» Work required: Set down exactly the lines in the records below that run from the line with "Click the word" to the line with "Task: Select Fertigungslisten in the tree", inclusive, and nothing more.

» Data to use:

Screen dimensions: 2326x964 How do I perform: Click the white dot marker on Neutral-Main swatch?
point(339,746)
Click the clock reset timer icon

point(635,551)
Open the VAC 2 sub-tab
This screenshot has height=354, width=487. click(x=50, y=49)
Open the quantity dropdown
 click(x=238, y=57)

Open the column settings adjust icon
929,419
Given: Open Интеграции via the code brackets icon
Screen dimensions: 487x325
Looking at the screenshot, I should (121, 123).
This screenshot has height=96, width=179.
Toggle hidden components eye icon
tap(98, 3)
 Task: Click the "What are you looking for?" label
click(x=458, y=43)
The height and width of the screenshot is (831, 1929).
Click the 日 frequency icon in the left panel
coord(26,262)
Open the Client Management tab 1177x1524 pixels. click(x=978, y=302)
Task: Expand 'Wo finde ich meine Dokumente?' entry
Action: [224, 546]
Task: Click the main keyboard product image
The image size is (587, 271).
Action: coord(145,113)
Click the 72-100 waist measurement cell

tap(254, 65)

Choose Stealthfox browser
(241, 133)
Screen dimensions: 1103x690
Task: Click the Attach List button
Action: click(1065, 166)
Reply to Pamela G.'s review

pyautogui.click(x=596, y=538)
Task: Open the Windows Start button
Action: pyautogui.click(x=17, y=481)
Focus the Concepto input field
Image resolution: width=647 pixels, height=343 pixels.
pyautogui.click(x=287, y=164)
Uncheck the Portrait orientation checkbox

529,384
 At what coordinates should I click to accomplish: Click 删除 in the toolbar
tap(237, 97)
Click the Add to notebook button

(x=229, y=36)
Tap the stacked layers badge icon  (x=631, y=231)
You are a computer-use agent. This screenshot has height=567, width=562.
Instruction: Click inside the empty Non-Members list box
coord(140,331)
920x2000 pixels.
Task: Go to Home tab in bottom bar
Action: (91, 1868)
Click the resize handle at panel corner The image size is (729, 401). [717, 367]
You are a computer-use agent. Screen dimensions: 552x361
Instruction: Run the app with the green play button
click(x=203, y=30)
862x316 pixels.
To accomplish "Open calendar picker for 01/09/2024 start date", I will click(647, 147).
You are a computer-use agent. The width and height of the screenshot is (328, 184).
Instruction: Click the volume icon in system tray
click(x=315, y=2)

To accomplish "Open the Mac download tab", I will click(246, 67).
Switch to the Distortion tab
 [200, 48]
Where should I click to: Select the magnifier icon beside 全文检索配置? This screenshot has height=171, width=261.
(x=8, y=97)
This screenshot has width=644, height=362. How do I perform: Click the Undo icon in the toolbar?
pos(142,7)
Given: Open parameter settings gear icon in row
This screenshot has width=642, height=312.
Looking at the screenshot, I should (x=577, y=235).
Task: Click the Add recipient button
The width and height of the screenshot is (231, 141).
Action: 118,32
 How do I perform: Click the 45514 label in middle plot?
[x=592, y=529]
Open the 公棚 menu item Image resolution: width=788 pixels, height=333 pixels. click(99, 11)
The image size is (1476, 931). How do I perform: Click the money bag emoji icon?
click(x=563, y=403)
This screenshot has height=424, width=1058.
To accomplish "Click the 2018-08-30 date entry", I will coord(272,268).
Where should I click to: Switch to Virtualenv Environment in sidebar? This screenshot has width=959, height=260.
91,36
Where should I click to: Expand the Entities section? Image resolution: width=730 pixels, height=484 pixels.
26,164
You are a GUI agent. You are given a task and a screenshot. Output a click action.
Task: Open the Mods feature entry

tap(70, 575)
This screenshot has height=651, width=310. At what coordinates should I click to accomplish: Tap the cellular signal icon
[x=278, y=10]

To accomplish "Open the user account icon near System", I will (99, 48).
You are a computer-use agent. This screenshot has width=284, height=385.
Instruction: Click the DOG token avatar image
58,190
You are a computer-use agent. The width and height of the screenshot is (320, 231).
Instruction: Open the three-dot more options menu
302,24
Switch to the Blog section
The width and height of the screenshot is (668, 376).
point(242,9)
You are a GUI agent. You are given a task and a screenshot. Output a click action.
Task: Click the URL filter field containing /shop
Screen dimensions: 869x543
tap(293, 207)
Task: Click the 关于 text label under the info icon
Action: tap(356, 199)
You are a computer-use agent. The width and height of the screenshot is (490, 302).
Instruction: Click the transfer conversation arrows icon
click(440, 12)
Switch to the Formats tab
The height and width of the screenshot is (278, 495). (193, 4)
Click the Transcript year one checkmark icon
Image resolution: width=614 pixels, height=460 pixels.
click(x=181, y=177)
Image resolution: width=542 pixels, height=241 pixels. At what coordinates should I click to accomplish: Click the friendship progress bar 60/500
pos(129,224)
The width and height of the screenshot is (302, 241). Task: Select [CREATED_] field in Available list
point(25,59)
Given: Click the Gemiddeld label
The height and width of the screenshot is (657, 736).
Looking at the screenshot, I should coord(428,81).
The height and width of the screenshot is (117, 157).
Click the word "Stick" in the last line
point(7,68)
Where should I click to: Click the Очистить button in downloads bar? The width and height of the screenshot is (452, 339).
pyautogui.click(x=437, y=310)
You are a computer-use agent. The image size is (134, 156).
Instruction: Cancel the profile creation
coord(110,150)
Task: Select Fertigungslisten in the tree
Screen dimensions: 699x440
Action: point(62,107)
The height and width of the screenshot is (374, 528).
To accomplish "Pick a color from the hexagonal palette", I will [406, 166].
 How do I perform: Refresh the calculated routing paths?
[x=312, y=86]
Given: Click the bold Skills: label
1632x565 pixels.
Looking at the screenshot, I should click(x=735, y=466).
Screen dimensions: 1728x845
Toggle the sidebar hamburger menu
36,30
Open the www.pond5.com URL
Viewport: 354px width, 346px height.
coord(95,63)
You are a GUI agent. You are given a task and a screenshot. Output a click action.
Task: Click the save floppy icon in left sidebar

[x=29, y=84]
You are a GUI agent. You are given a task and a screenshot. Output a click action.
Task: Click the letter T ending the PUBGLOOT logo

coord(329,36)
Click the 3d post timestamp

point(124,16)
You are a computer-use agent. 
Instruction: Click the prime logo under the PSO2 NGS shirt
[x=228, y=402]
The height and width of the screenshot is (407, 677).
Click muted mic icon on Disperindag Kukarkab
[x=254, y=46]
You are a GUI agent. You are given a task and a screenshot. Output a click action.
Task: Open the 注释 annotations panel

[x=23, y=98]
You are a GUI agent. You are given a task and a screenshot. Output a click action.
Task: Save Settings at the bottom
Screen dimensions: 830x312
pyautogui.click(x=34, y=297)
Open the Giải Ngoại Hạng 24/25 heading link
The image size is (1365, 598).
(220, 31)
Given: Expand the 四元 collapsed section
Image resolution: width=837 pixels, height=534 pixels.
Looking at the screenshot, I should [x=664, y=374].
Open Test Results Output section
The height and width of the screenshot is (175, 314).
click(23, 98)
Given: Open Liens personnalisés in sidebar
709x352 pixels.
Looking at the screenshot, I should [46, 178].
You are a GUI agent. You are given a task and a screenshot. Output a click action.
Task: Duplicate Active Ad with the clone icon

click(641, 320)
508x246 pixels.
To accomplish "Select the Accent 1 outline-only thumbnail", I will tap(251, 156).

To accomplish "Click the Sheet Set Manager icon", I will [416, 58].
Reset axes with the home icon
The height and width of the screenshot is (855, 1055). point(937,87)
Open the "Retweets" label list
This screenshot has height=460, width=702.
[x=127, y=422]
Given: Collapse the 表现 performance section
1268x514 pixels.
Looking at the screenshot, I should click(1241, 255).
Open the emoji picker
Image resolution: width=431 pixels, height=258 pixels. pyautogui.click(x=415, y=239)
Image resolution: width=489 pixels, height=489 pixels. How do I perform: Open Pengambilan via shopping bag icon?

» Answer to this problem:
Click the word "Stick" in the last line
point(7,68)
Where should I click to: Click the Очистить button in downloads bar? The width and height of the screenshot is (452, 339).
pyautogui.click(x=437, y=310)
You are a computer-use agent. The image size is (134, 156).
Instruction: Cancel the profile creation
coord(110,150)
Task: Select Fertigungslisten in the tree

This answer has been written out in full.